Iraqi protesters are seeking to form a political movement to participate in parliamentary elections to be held in 2022. After holding sit-ins, blocking roads and rallying citizens against other political parties, protesters believe that forming a political movement is the next step.
Iraqi activists and protesters say that a popular movement would create real opposition in the Iraqi parliament. Change would be affected not only by taking to the streets but by forming a movement without a religious, sectarian or national agenda.
Al-Monitor learned from activists that protest leaders and civil society activists, who have opposed the Iraqi governments formed since 2003, are discussing the need to form a political movement to participate in upcoming elections.
The popular protests that broke out after 2003 did not produce any sustained political movements. Even the alliance formed between the Iraqi Communist Party and the Sadrist movement in 2015 did not emerge from the protests. In 2020, however, the opportunity is ripe for political action.
Abdel Rahman al-Jubouri, an activist working on establishing a political movement, told Al-Monitor, “The movement continues to build different political currents, some of which turn into parties, and others remain social currents exerting political pressure and change, and so far there are almost six main groups led from within the protest squares.”
He added, “Of course, these six groups do not all agree on one thing, and each of them has different goals and visions, but they agree on the demands for which protesters took to the streets.”
Among the prominent figures working with Jubouri is Basra activist Kazem al-Sahlani, whose name was put forward as a candidate for the transitional government, and legal expert Muhannad Naim, who had earlier presented himself as a candidate to form a transitional government.
Also working on this political movement is journalist Muntadhar al-Zaidi, a former candidate with Muqtada al-Sadr’s Sairoun Alliance, who is also known for throwing a shoe at former US President George W. Bush in 2008. Also involved is controversial cleric Ghaith al-Tamimi, who currently resides in Erbil, the capital of the Kurdistan Region of Iraq.
Tamimi told Al-Monitor, “We are working on the necessity of having a political current, but it is not easy. Those in power are trying to suppress us in every way and send their followers to kill everyone looking for change. Our opportunity is very big, but it is almost impossible with this political system, whose parties came to power following fraudulent elections and by using the force of arms and money.”

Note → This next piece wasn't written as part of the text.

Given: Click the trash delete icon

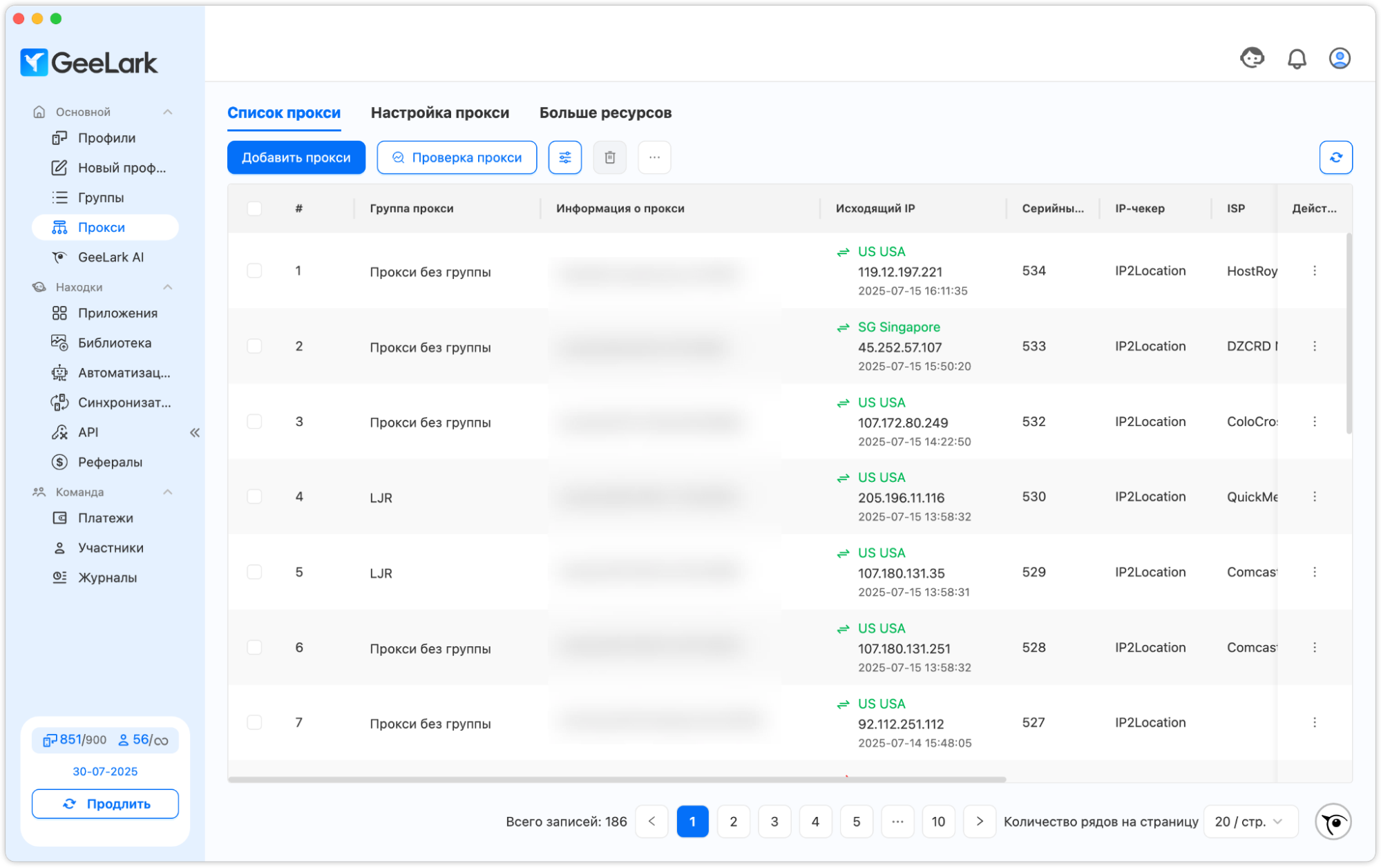Looking at the screenshot, I should (609, 157).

Also involved in forming a political movement is the controversial deputy in the Iraqi parliament, Faiq Sheikh Ali, who has vowed that if he heads the government, he will “eliminate” armed Shiite factions close to Iran and execute some of their leaders, such as Hadi al-Amiri, head of the Fatah Alliance.
An activist in one of the six groups, which work in secret, told Al-Monitor, “The squares are ready to form a political current. We are working to establish a youth current that does not include any of the figures that have previously been part of any party, and it does not have any figures above the age of 40.”
He added, “Our movement has groups in Baghdad and the central and southern provinces, as well as the Sunni western provinces, and we actually began communicating with the youth in those provinces to announce our current in the coming period. We aim to participate in the upcoming elections and work to create a new party environment that would be different than the existing ones.”
In an article for al-Hurra, Iraqi writer Mushreq Abbas noted, “All conditions in Iraq appear, at first glance, to serve the birth of an inclusive, effective and capable political current, but the reality on the ground needs more careful consideration of this option.”
However, he noted that there are challenges facing forming such a current. “All the repression, abuse and kidnapping that have been practiced against the Iraqi protesters during the past five months of continuous popular demonstrations were targeting this specific option,” he said.
Al-Monitor learned from activists that their movement also includes the provinces of the Kurdistan Regional Government (KRG). This means that the KRG might witness attempts to form a new political current unrelated to that area’s preexisting opposition, represented by the New Generation Movement, which is led by young businessman Shaswar Abdulwahid.
However, any new political movement will face difficulties and challenges under the KRG. The two major parties — the Kurdistan Democratic Party and the Patriotic Union of Kurdistan, led by the families of former KRG President Massoud Barzani and former Iraqi President Jalal Talabani, respectively — may not accept the existence of a new opposition.
Ziad al-Talqani, head of al-Rafidain Center for Dialogue, told Al-Monitor, “Figures from the protests are yet to establish real parties with a specific vision and ideology, but the protesters can form an electoral list and exercise their right to nominate and vote. The revolution will end if it turns into a political project, and [the revolution] must remain a strong pressure factor on political parties.”
Protesters could form one or several political movements, but no movement will bear fruit without awareness among the population of the importance of electoral participation, and even this alone is not sufficient. Despite a good chance of accessing parliament, the movement would not succeed unless there are fair elections under UN supervision.